Source: By the Light of Grace, 2018.

Teachings and references to the “Heavenly Mother” are finding their way into ordinary Mormons’ religious life, informing children’s books, poetry, and a new round of theological debates, according to an article in Christian News (June 7). In the article originally published in the Salt Lake Tribune, Peggy Fletcher Stack reports “a tidal wave of interest in this divine feminine among Latter-day Saints…. It has become almost a movement.” LDS teaching on a Heavenly Mother emerged when church founder Joseph Smith asserted that God was the literal father of Jesus and all human spirits, leaving Smith and subsequent church leaders to posit that the Heavenly Father must have a wife. But there are considerable differences over the roles of this divine feminine. The church has increasingly associated the Heavenly Mother with earthly mothers and their role as nurturers, while men are the presiders in church and family life. This view has been challenged by feminists and gay rights advocates, saying it leaves them out of the picture. The fact that Mormons are instructed not to pray to the Heavenly Mother (or receive messages from her) adds to the sense that husbands and fathers have the lead role in the faith, Stack writes.
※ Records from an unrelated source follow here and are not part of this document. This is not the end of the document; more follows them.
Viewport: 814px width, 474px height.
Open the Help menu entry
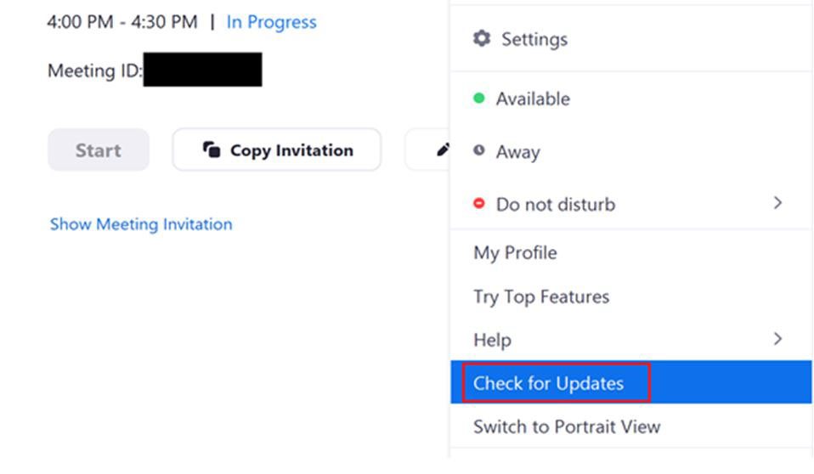492,340
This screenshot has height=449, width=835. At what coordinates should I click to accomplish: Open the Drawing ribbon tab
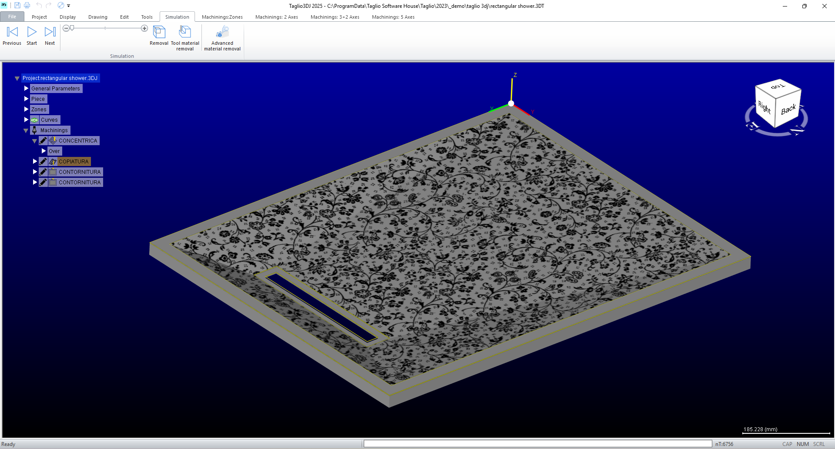point(97,17)

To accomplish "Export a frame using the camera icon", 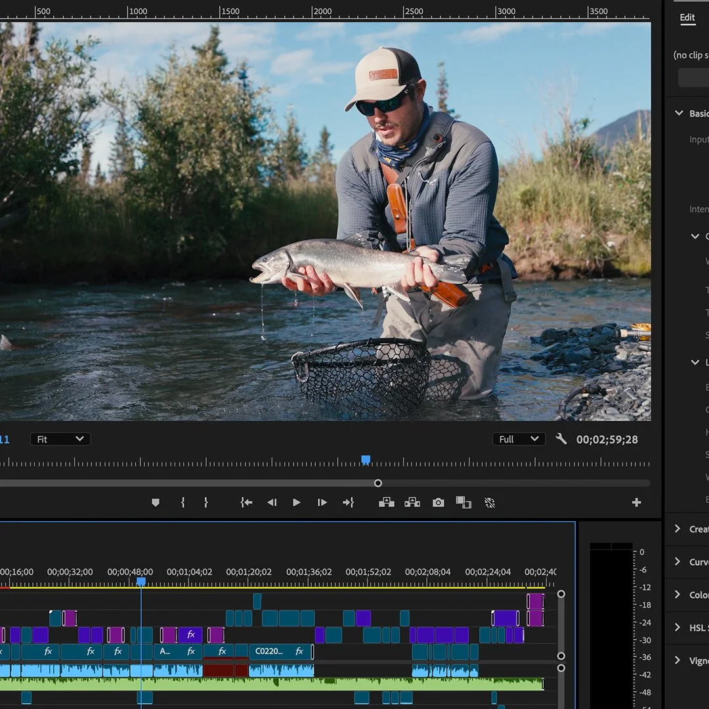I will coord(438,502).
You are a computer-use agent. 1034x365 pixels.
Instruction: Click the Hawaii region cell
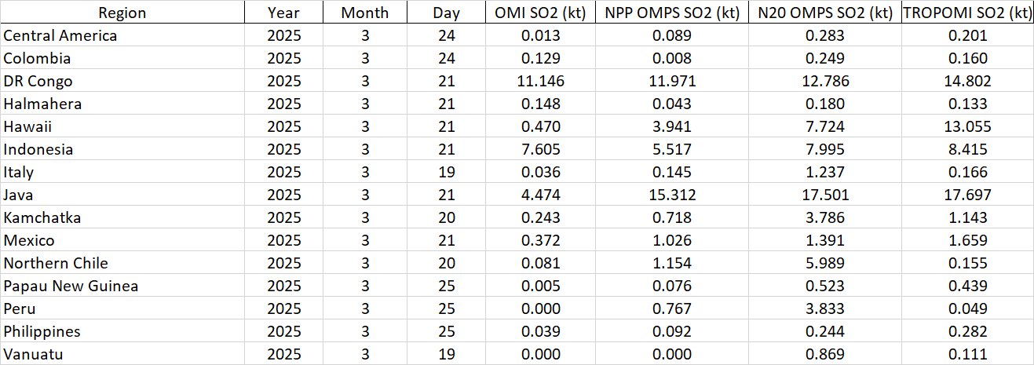27,126
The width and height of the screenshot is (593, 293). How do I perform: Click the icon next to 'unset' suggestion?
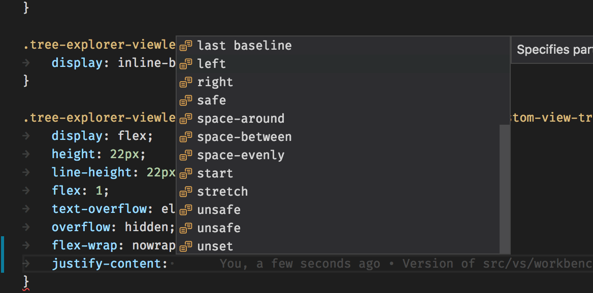point(185,246)
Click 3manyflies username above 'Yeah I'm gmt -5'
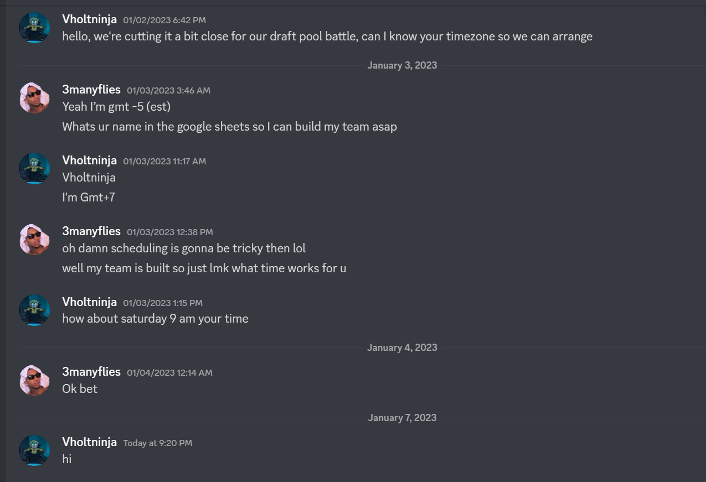Image resolution: width=706 pixels, height=482 pixels. coord(91,90)
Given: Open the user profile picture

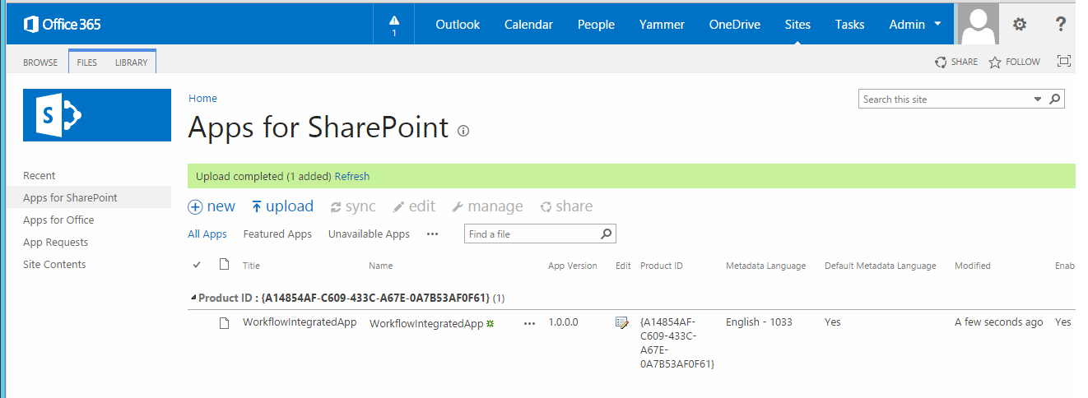Looking at the screenshot, I should (978, 25).
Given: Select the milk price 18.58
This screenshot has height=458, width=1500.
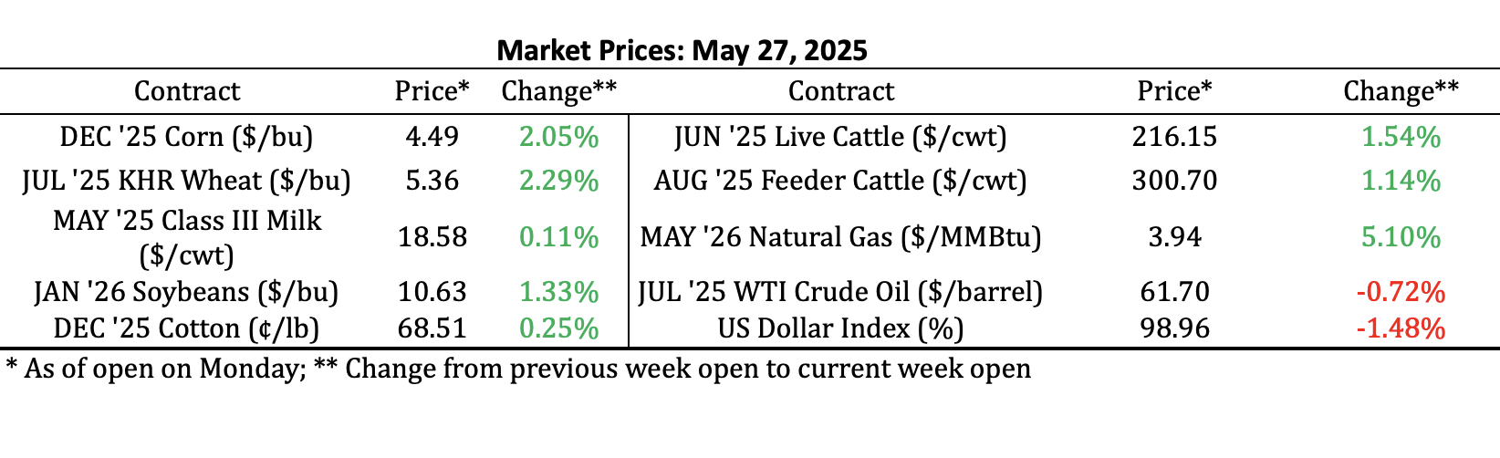Looking at the screenshot, I should [432, 237].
Margaret Toscano, a feminist theologian who was expelled from the LDS partly over her views on the issue, argues that the Heavenly Mother’s many roles in Mormon teaching “suggest a polymorphous divinity that makes room for non-gender-conforming individuals.” But there is a general contestation about the identity of the Heavenly Mother. Some members criticize the way she has been interpreted by LDS feminists to reflect their non-binary and multicultural perspectives and would rather let her image remain abstract and mysterious. But others are filling in the blanks and appealing to a popular audience. There is now a “Girl’s Guide to Heavenly Mother” and a “Boy’s Guide to Heavenly Mother,” as well as an art exhibit and poetry about the divine feminine. A recent conflict suggests the concept’s church-dividing nature. In a recent Zoom seminar for Mormons in New York, LDS feminist theologian Fiona Givens speculated that the Heavenly Mother could be synonymous with the Holy Spirit. Givens was subsequently pressured to step down from her position at Brigham Young University’s Maxwell Institute for Religious Scholarship following complaints about her comments.